Why is this week different from all other weeks? The expectant excitement in the air, the stench of perfume, wine and hope lingering in the lobby, the nervous glances at potential beaus from across the breakfast room.
We’ve all been told that Benjy’s parents, Hannah’s grandparents, Tova’s great-grandparents met in this very lobby. We’ve been promised that if we stand around long enough, in high enough heels, with enough fake tan and jewellery and optimism, we will find our beshert.
But these promises are hollow. We don’t actually know anyone who met their soulmate in this bustling inferno.
Instead of love, we find awkward glances. Instead of romance, girls in their 20s are chatted up by smarmy 50-something men eager for some arm candy. Instead of boyfriends, we get the sort of gentlemen who sidle up to us with a bovine, Pesach-themed pick-up line, such as, “You look great after four glasses of wine” or “Want to search for my Afikomen?”
It’s not just the Shidduch-fest, tentative matchmaking and furtive gazes from parents spying on our progress that make the holiday somewhat intimidating. My family hasn’t been going to the Hilton, or indeed Tel Aviv, for very long. But there are those who have never spent a Passover anywhere than within its glossy confines, who know the waiters, pool staff and cleaners like long-lost friends and who could reel off the Hilton’s kosher-for-Passover menu without looking.
Yet even these familiar visitors are occasionally uncomfortable with the posturing attitude of certain guests. Girls who have known each other since childhood will avoid each other’s eyes, and when introduced, will both play along with the charade that they have never met, chirpily announcing their names.
Teenagers in heels and sparkly dresses strut around the pool, spurning their own siblings in an attempt to appear sophisticated. A guy you chatted to days ago will introduce himself anew, forgetting you’ve already talked extensively about how you both want an iced coffee but can’t bring yourself to spend 50 shekels on a drink.
Then there’s the unrelenting over-politeness. You air-kiss approximately seven people while walking from your room to the lift, and a further two while waiting an eternity for it to arrive.
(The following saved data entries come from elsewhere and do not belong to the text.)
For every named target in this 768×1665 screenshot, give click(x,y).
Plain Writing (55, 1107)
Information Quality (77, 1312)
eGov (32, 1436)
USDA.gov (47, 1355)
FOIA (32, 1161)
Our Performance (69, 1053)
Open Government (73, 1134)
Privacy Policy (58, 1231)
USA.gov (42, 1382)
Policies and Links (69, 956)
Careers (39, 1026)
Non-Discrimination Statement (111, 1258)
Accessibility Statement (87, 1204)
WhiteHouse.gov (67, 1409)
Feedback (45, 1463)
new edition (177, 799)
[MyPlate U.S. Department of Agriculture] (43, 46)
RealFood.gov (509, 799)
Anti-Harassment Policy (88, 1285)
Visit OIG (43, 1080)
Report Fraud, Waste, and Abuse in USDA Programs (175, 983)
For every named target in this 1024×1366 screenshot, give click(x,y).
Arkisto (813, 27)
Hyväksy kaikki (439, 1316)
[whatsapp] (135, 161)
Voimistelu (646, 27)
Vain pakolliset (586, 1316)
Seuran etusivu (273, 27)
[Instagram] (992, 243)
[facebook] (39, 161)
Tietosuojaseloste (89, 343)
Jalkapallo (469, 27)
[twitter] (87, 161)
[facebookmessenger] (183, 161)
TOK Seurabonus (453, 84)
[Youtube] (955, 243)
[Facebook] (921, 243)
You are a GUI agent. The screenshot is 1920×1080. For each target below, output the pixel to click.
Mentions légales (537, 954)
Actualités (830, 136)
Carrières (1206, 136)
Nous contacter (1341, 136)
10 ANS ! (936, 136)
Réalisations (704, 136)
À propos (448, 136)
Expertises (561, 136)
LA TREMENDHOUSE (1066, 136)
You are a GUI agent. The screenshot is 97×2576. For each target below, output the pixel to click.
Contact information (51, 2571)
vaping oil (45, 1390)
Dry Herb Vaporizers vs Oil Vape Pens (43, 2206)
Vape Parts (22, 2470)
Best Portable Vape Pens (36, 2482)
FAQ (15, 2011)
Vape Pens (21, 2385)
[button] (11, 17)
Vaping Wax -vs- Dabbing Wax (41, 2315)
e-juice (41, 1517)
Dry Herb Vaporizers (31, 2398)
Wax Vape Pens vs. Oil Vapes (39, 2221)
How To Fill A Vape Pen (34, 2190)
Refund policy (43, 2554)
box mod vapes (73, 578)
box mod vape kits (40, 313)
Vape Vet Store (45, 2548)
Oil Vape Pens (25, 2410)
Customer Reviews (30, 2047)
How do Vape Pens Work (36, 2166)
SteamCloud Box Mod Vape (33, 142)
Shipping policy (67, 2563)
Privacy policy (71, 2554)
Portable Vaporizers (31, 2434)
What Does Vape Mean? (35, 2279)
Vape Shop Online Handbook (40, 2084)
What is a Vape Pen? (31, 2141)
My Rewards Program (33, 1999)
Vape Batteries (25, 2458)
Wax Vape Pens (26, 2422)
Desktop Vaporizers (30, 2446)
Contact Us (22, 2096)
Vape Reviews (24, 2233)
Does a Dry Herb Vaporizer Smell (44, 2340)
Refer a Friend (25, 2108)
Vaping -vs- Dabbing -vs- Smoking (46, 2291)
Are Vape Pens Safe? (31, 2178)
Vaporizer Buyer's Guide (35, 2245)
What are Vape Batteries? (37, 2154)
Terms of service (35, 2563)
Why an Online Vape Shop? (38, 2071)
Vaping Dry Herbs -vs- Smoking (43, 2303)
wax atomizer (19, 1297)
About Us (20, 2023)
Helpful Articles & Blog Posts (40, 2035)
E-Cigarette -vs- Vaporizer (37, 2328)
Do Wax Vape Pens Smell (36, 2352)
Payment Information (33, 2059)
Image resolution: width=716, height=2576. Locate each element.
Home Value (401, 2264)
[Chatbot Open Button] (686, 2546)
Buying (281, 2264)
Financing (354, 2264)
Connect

Walking from the bar to the bathroom takes 30 minutes, due to all the people you encounter on the way who enquire about your job, family and health, not really taking in your answer as they scan the lobby looking for their next victim.
The actual seder meal, Friday night dinners and so on are a minefield of social etiquette: you jump from your seat what seems like 50 times in your eagerness to greet all the friends who walk past your table on the hunt for more salt beef. But if you’ve already greeted someone three times, and they don’t offer a fourth “hello!”, the conversation turns to hushed speculation: Why haven’t they said hi? Did you mistakenly glare at their outfit? Did you push into the soup queue?
Despite the mostly jovial atmosphere, there is the obligatory and copious kvetching. Most guests revisit the Hilton year after year despite professing that they shall never return, due to lamentable First World Problems occurring – “My room hasn’t been cleaned!”, “Why have they stopped putting chocolates on our beds?”, and the common, “My sunbed’s been stolen!”
The fact that everyone who can afford to stay at the Hilton is clearly very fortunate is beside the point: deckchairs at Pesach are more valuable than your firstborn child. Most people would happily eat three boxes of matzah daily for a year just to ensure that the recliners they like best do not have contact with anyone else’s bottom during their eight-day stay.
Staying at the Hilton at Pesach is a frenetic and often frankly ridiculous experience. But despite the repetitive greetings, boisterous lunch queues and incessant attempts of old ladies to introduce you to their grandsons, we’ll all be back next year.
Not having anything to complain about – now where’s the fun in that?